# [X/Gnome] Coup de gueule du dimanche matin

## Poussin

Plein les ...!

3 installations similaires sur 3 PC, pas moyen d'avoir 3 fois le même rendu des polices. Sur le premier, nickel, sur les 2 autres, c'est complètement dégueulasse! Des gros patés! Certaines lettres ont l'impression d'être en "gras" d'autre sont si fines qu'à peine lisibles!

Dès gdm c'est le cas. Dans gnome également bien sur. Maintenant pour savoir quelle police il utilise vraiment... grand mystère...

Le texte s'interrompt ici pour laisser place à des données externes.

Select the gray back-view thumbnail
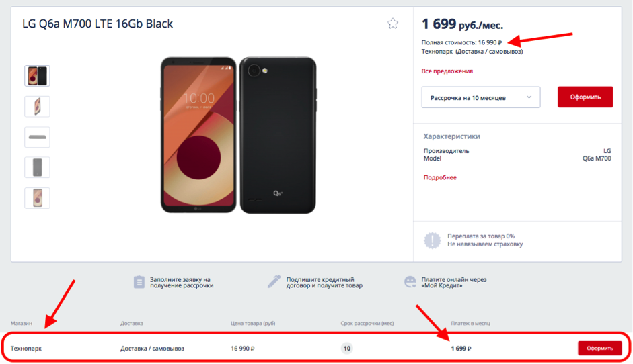37,167
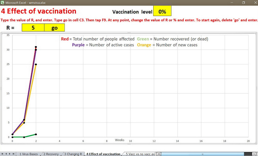The width and height of the screenshot is (258, 156).
Task: Go to the first sheet tab arrow
Action: tap(3, 154)
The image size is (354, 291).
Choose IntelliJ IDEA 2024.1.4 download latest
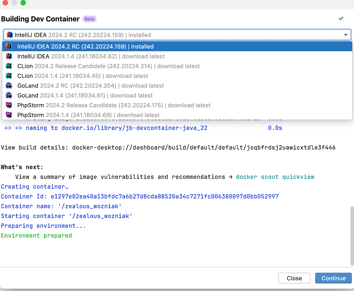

Alors une fois, les barres/panels de gnome qui se limites à un seul écran, une fois elles se prolonges sur les 2 écrans... C'est à ce demander ce qui a bien pu changer entre les 2 ... 

RAAAAH je m'énerve

Désolé, c'était mon petit énervement dominical (faut que j'arrete de me lever à 7h le dimanche...)

----------

## Poussin

Magnifique... Midnight commander dans gnome-terminal

L'un s'affiche nickel, l'autre met des espaces entre les lignes verticales du cadre... mais qu'est-ce que c'est moche

----------

## xaviermiller

oui, mais encore ??

Quelles cartes graphiques ? eselect fontconfig list ?

Je ne crois pas à des modifications quantiques, si différence d'affichage il y a, de config différente proviendra.

----------